Confusion with the output of /\S\W/ and /\W\S/ in Ruby 1.9.3

Question

I just familiared with the \W and \S. Now i was playing to see how they behave and accordongly tried the below:

> s="abd12 de 5t6"
=> "abd12 de 5t6"  #understood
> /\W/ =~ s
=> 5               #understood
> /\W\S/ =~ s
=> 5               #Confusion(A)             
> /\S\W/ =~ s
=> 4               #Confusion(B) 
> /\S/ =~ s  
=> 0               #understood
>  

What the logic ran in Part-A and Part-B to give the output as 5 and 4. Just wanted to clear my concept there.
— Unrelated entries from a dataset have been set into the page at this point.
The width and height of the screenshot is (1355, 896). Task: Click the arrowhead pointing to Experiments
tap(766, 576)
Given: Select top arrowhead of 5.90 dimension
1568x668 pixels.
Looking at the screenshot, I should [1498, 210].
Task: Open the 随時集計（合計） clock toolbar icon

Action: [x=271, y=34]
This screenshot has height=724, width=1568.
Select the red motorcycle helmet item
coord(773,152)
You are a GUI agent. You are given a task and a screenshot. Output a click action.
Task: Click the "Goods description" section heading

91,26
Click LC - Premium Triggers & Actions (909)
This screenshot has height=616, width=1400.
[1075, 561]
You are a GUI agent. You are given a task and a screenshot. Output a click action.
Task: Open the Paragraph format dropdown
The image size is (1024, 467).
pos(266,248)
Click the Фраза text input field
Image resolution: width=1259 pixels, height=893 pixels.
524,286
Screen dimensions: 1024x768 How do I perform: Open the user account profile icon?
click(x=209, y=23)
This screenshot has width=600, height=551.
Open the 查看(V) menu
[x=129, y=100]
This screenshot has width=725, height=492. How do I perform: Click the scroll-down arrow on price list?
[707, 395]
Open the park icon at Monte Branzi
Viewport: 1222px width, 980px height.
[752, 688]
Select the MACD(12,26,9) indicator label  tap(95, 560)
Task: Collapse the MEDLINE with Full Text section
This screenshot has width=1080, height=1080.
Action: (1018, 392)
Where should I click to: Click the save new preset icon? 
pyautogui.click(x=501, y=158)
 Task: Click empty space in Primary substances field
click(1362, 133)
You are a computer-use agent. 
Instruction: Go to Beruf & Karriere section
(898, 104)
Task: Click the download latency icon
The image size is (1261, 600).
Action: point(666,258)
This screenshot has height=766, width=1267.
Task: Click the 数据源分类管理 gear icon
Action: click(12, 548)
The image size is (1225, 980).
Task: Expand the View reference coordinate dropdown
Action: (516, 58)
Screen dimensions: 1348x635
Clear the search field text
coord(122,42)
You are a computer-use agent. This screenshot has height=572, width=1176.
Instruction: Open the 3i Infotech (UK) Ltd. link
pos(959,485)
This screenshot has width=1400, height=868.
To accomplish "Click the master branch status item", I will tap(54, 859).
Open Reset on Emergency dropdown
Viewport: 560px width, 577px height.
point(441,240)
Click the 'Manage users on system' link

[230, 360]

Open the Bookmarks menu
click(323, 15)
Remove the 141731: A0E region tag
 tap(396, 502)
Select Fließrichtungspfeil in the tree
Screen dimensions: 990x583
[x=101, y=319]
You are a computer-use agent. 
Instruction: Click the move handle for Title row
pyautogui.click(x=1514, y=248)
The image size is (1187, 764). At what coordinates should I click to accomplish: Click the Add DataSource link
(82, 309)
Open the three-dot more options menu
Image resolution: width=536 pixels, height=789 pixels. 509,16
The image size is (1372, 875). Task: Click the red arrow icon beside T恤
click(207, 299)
In Part-A 5 indicates a non-word character but that is not a non- white space charater also.

I just want to know How IRB treat such statements in the confusion - A and B?

Thanks

Answer 1

When you have \W\S in your regular expression, you are essentially saying: "Find a match in the string where a character is a non-word character, followed by a non-space character."

In Confusion A the first non-word character is the first space (at index 5). The next character right after it is the d which is a non-space character. That's a match and therefore returns 5 since that's the index where the match began.

Similarly, for the \S\W the first non-space character is a, but it's followed by b which is a word character, so the match doesn't work yet. Once it gets to the 2 (position 4), that matches a non-space character and it is followed by the space which is a non-word character.